----- INPUT MATERIAL

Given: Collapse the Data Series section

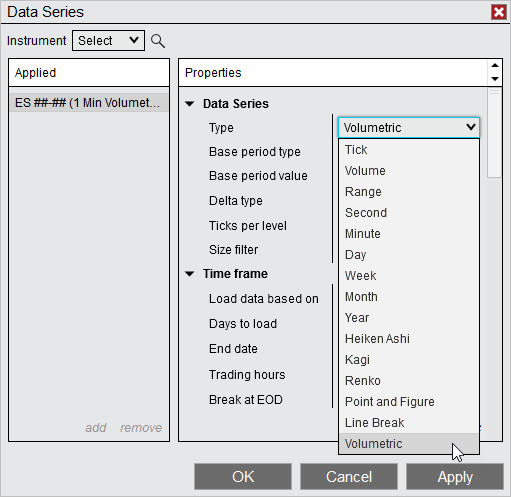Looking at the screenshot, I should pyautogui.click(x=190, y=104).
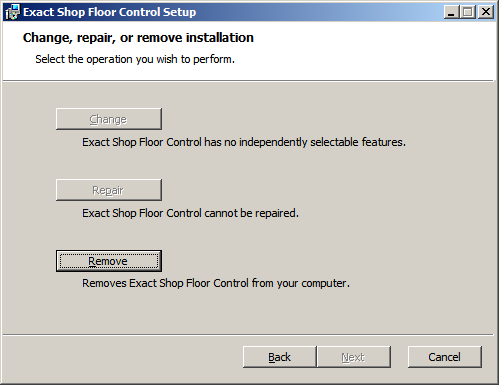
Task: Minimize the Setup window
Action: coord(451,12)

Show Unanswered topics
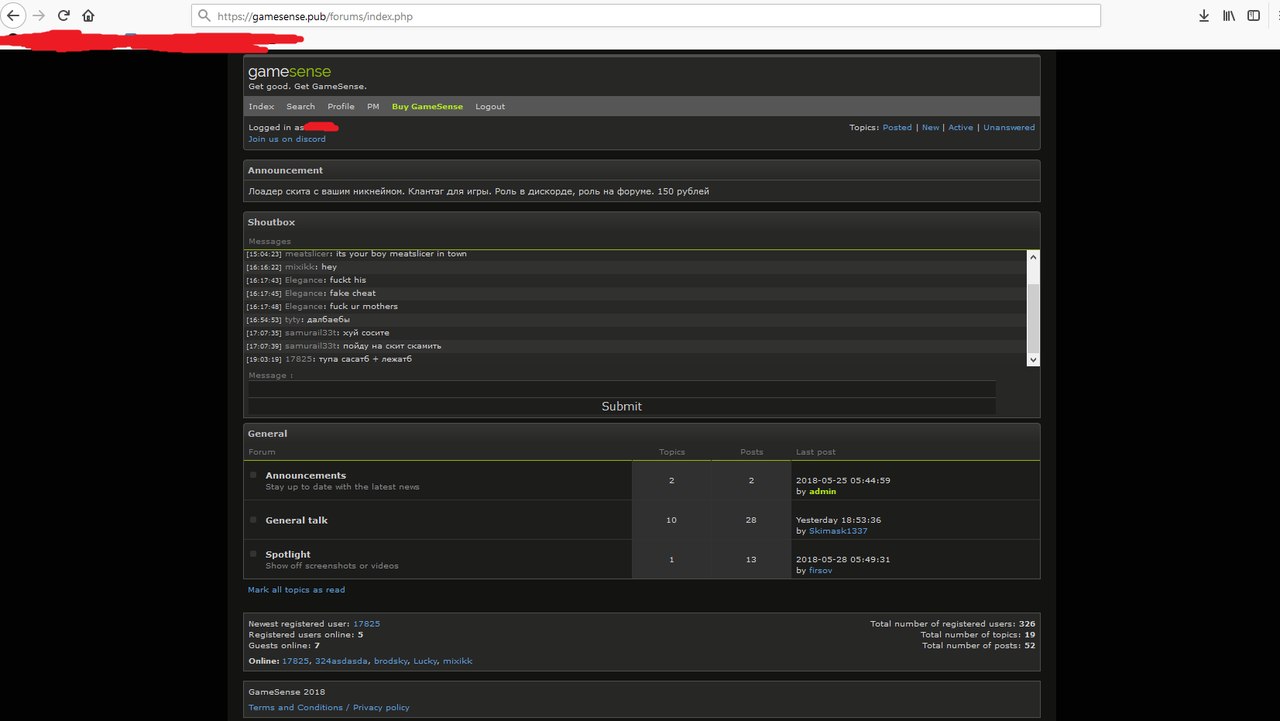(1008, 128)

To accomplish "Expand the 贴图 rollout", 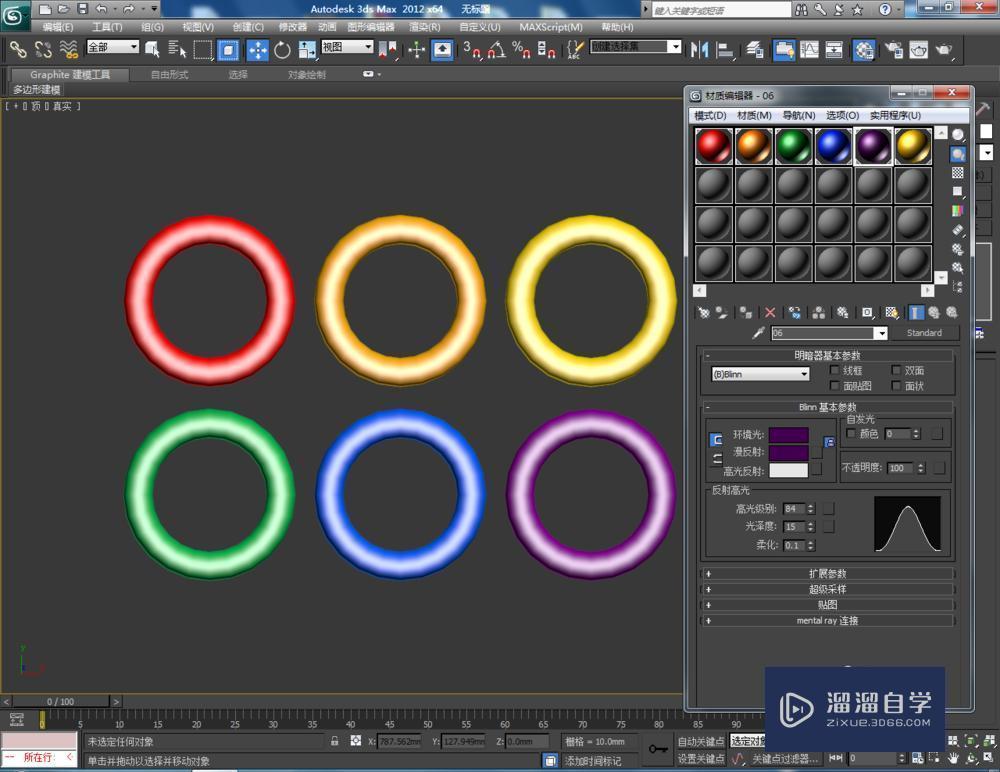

----------

WRITTEN EXERCISE: Reproduce the listing verbatim, starting at the line containing "Show Unanswered topics" and ending with the final line of the listing, both included. Omit the pictures from your output.

SOLUTION FOR THIS TASK:
Show Unanswered topics
(1008, 128)

To accomplish "Expand the 贴图 rollout", 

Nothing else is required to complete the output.